The status of the ongoing negotiations was described by officials and experts who did not wish to speak publicly due to the sensitivity of the talks. Like the Obama administration, the Trump White House is trying to maintain the secrecy of the negotiations in order to have maximum room for reaching an agreement, but, as then, it is also facing strategic "leaks" of information from both sides.
Vance said Monday night that there had been "some good conversations" with Iran in Pakistan and that the move was now on Tehran.
"The key question is whether the Iranians will show enough flexibility," he told Fox News.
He added that Iran had shown some flexibility, but not far enough. Asked about whether negotiations could continue, he said that would be best to ask the Iranians.
At the White House, spokeswoman Caroline Leavitt said that "President Trump, Vice President Vance, and the negotiating team have clearly defined the red lines of the United States of America."
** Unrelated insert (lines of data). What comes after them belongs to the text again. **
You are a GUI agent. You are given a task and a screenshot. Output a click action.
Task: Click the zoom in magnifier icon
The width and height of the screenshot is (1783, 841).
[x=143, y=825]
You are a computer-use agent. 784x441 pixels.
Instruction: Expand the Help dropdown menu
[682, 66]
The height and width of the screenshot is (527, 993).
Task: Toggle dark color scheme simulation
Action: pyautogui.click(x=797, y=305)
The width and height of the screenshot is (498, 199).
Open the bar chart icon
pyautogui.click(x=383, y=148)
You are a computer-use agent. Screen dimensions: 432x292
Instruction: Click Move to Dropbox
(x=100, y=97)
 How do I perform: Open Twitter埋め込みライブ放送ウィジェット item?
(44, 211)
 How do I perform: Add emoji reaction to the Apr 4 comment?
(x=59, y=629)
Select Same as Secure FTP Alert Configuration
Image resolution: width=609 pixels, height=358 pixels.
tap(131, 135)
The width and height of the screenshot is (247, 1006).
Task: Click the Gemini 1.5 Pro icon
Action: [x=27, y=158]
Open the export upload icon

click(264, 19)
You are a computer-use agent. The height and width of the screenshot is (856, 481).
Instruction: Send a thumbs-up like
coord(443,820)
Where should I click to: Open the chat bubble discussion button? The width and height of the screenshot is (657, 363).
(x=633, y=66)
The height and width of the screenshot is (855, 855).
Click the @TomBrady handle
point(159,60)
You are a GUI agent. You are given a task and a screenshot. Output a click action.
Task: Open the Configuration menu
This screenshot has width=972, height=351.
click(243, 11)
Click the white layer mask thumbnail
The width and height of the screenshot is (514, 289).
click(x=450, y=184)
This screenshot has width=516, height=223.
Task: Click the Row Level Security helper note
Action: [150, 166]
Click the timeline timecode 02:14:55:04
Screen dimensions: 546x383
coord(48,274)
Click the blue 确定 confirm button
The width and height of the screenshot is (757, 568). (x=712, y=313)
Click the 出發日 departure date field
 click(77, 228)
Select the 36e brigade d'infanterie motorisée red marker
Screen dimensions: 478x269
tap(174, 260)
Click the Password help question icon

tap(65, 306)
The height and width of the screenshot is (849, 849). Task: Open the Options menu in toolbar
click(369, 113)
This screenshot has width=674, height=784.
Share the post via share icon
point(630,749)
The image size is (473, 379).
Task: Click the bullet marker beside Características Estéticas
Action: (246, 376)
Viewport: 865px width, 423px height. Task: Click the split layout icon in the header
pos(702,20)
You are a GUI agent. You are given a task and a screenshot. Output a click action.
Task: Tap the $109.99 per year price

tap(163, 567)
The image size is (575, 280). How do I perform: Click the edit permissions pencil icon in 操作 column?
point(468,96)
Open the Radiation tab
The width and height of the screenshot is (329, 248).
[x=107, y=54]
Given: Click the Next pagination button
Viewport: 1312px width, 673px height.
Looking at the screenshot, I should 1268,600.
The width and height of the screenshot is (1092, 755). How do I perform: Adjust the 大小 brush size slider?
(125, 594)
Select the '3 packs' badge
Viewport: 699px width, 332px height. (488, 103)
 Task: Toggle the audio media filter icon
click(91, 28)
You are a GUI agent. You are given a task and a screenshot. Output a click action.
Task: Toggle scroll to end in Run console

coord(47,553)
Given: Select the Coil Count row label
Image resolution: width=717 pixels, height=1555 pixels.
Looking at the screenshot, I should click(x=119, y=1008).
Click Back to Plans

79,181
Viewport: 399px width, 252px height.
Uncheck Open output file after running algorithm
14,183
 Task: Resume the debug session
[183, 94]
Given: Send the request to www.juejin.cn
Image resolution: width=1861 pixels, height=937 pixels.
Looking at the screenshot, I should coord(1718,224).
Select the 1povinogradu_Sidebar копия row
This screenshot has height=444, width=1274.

"Iran's desperation for a deal will only grow now that President Trump's extremely effective naval blockade is in place," she said, adding that the blockade "is directing oil tankers into the great, beautiful American Gulf."
Another sticking point is the US demand that Iran remove about 440 kilograms of bomb-grade uranium from the country to prevent its possible use in a military program. Trump has also considered sending ground forces to Isfahan to secure most of the highly enriched uranium, which is stored deep underground in large tanks.
The Iranians insist that the fuel must remain in the country, but they have offered, as in Geneva, to significantly dilute it so that it cannot be used to produce nuclear weapons.
And that would extend the time needed to eventually build a bomb. The risk, however, is that Iran would still have the fuel and could in the future re-enrich it to its current level of about 60 percent purity, just below the 90 percent needed for weapons.
As negotiations enter the next phase, one of the key questions will be whether Iran will get back the money it claims is due.
Trump has claimed for years, and he repeated this recently, that the Obama administration returned “planes full of cash” to Iran — alluding to the return of $1,4 billion in frozen assets, plus an additional $300 million in interest (some of that money was indeed delivered in cash by plane, because Western banks were not allowed to do business with Iranian institutions).
It is still too early to assess the outcome, but part of the current negotiations also concerns Iran's demand that the West unfreeze about six billion dollars in oil revenue, which has been blocked in Qatar due to sanctions from Trump's first term.